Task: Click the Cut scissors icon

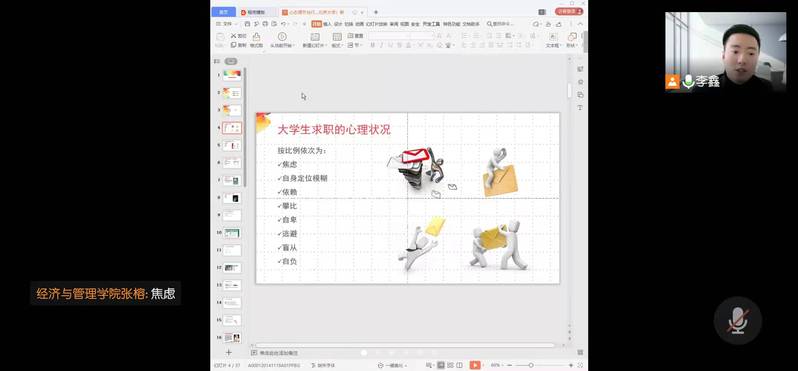Action: coord(238,36)
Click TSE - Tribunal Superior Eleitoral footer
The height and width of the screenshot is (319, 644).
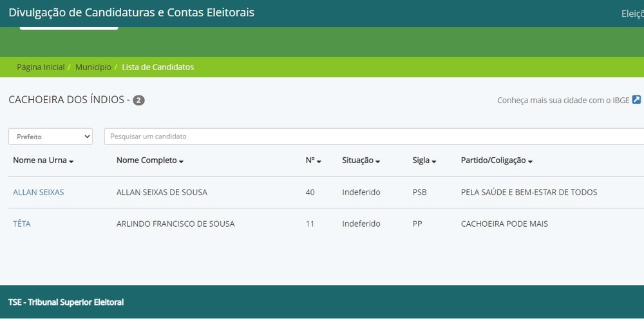click(66, 302)
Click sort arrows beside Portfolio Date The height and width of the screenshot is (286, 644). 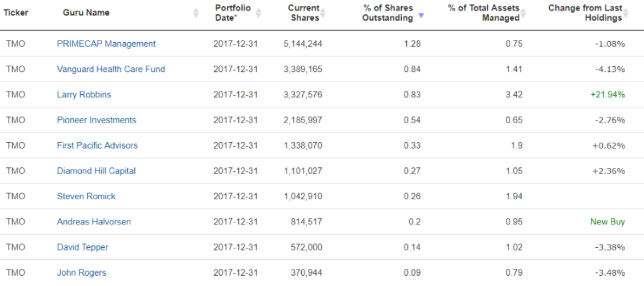pyautogui.click(x=258, y=13)
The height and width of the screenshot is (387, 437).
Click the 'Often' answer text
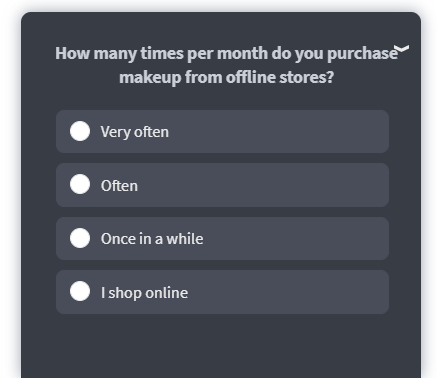119,186
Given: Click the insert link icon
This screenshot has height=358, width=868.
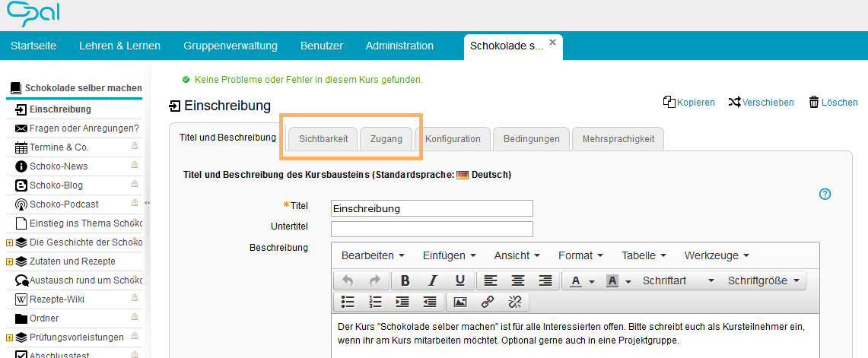Looking at the screenshot, I should pyautogui.click(x=488, y=302).
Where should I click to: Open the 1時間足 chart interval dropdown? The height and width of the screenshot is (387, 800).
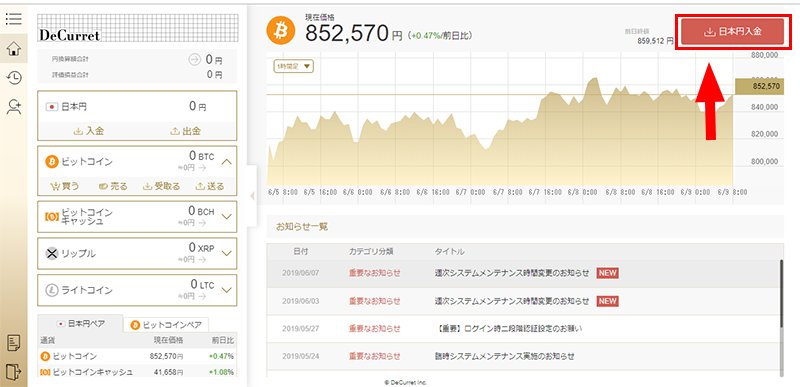coord(293,66)
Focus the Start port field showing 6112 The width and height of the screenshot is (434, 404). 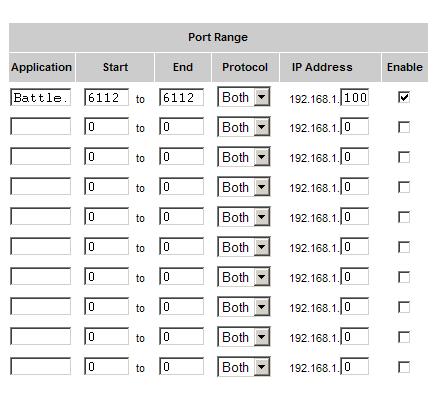106,97
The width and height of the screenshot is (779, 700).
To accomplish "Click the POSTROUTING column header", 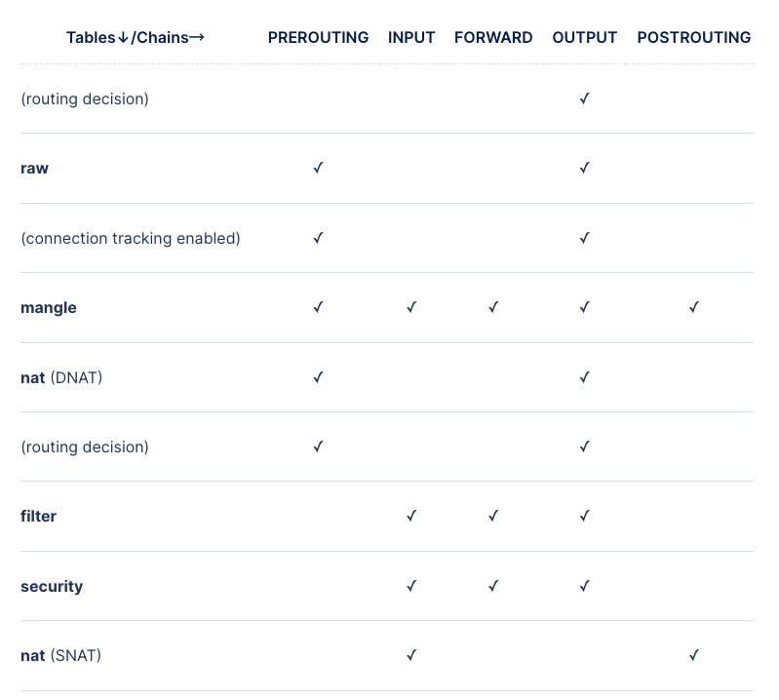I will tap(693, 38).
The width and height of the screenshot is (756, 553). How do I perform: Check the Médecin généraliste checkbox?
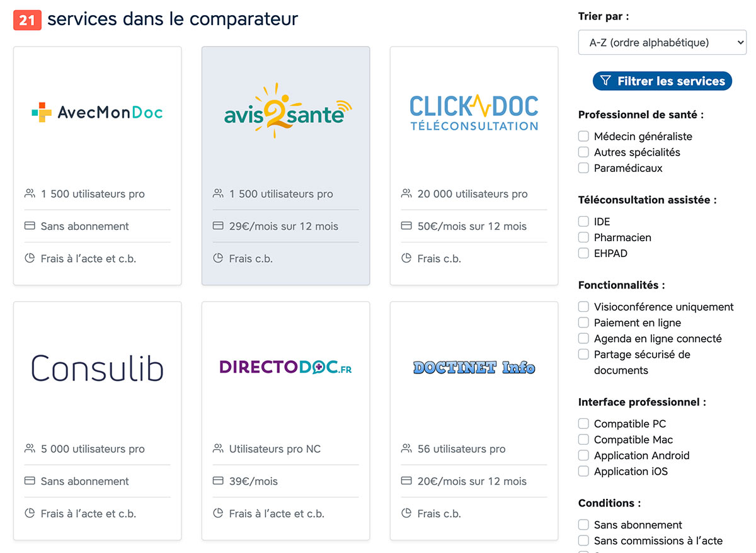click(x=583, y=136)
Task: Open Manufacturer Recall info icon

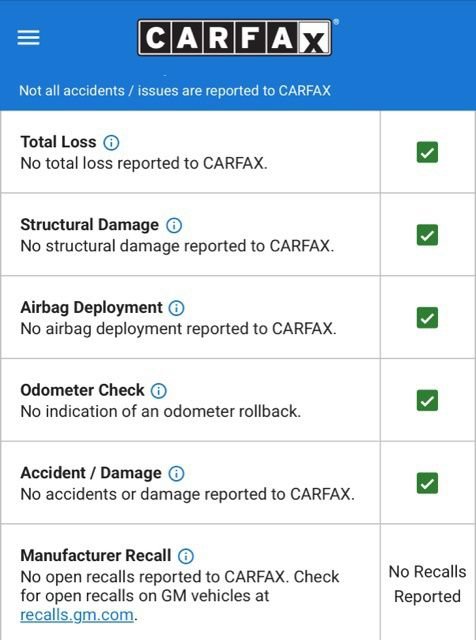Action: 186,556
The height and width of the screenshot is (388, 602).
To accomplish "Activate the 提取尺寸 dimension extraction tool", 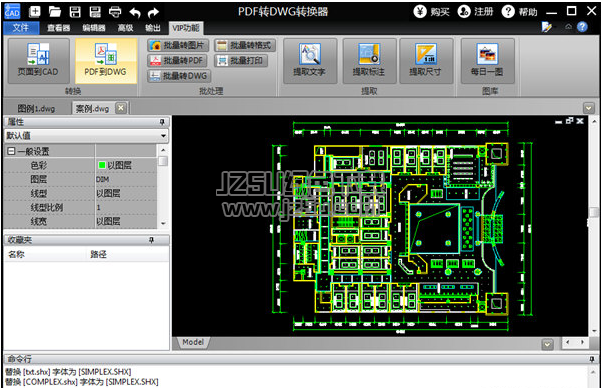I will pyautogui.click(x=426, y=61).
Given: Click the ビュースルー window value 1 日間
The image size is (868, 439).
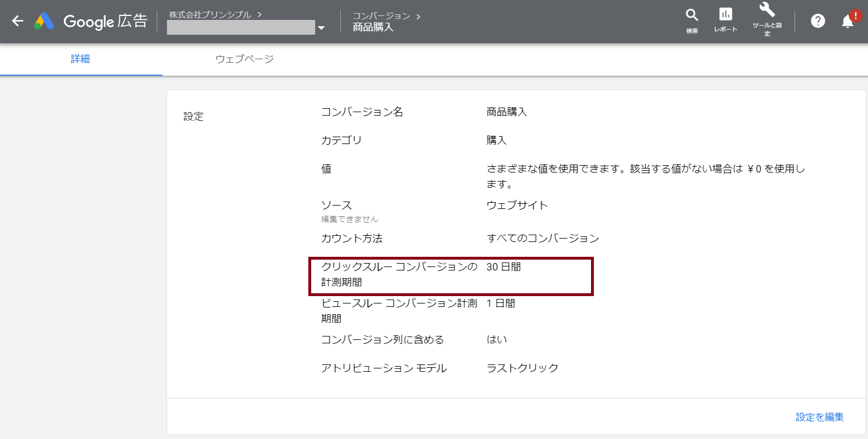Looking at the screenshot, I should tap(501, 303).
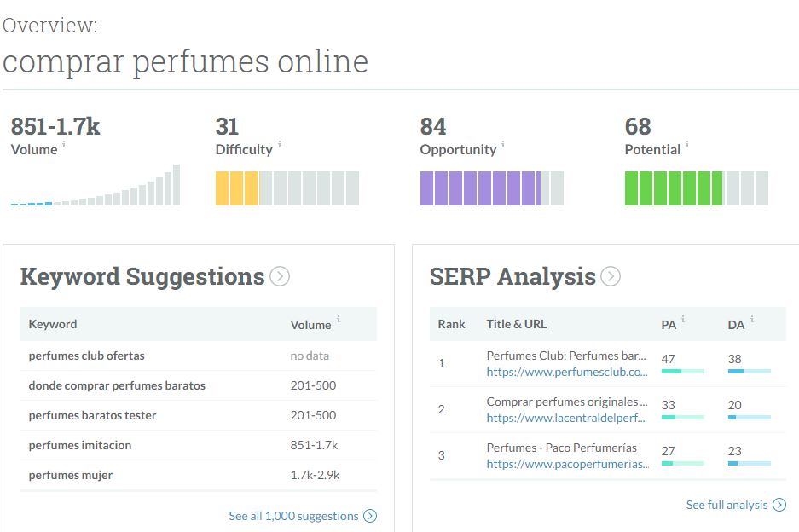Click info icon in Keyword Suggestions Volume header
The height and width of the screenshot is (532, 799).
click(x=339, y=320)
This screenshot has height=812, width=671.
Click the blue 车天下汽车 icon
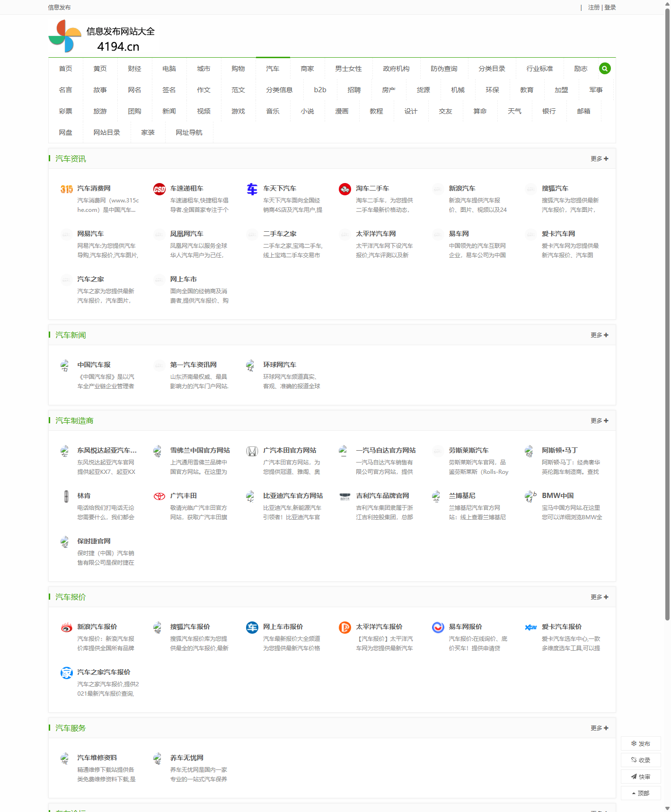coord(252,189)
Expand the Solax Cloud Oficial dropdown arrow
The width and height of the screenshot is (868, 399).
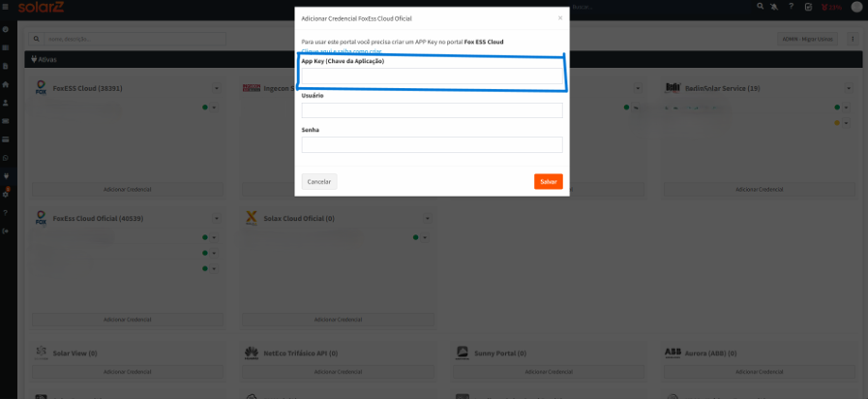point(427,219)

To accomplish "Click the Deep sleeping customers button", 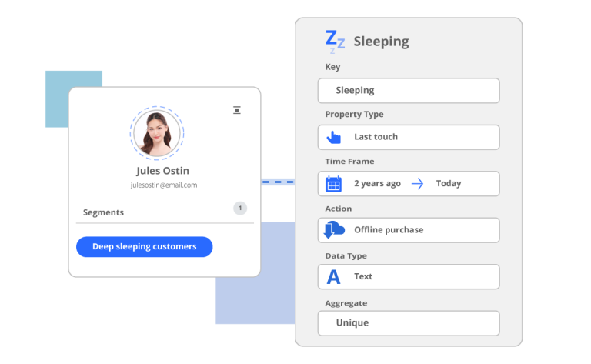I will (144, 247).
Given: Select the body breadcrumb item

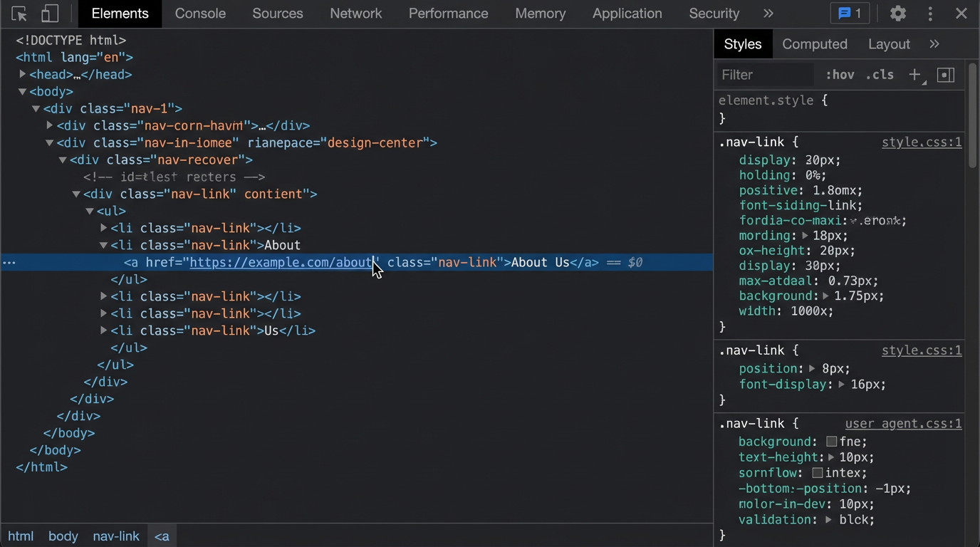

::::

▸ Problem requirements:
If a line in the data above holds the string "Given", report that line.

▸ Answer for this exercise:
Given: Click the insert link icon
Given: Click the ビュースルー window value 1 日間
Given: Select the body breadcrumb item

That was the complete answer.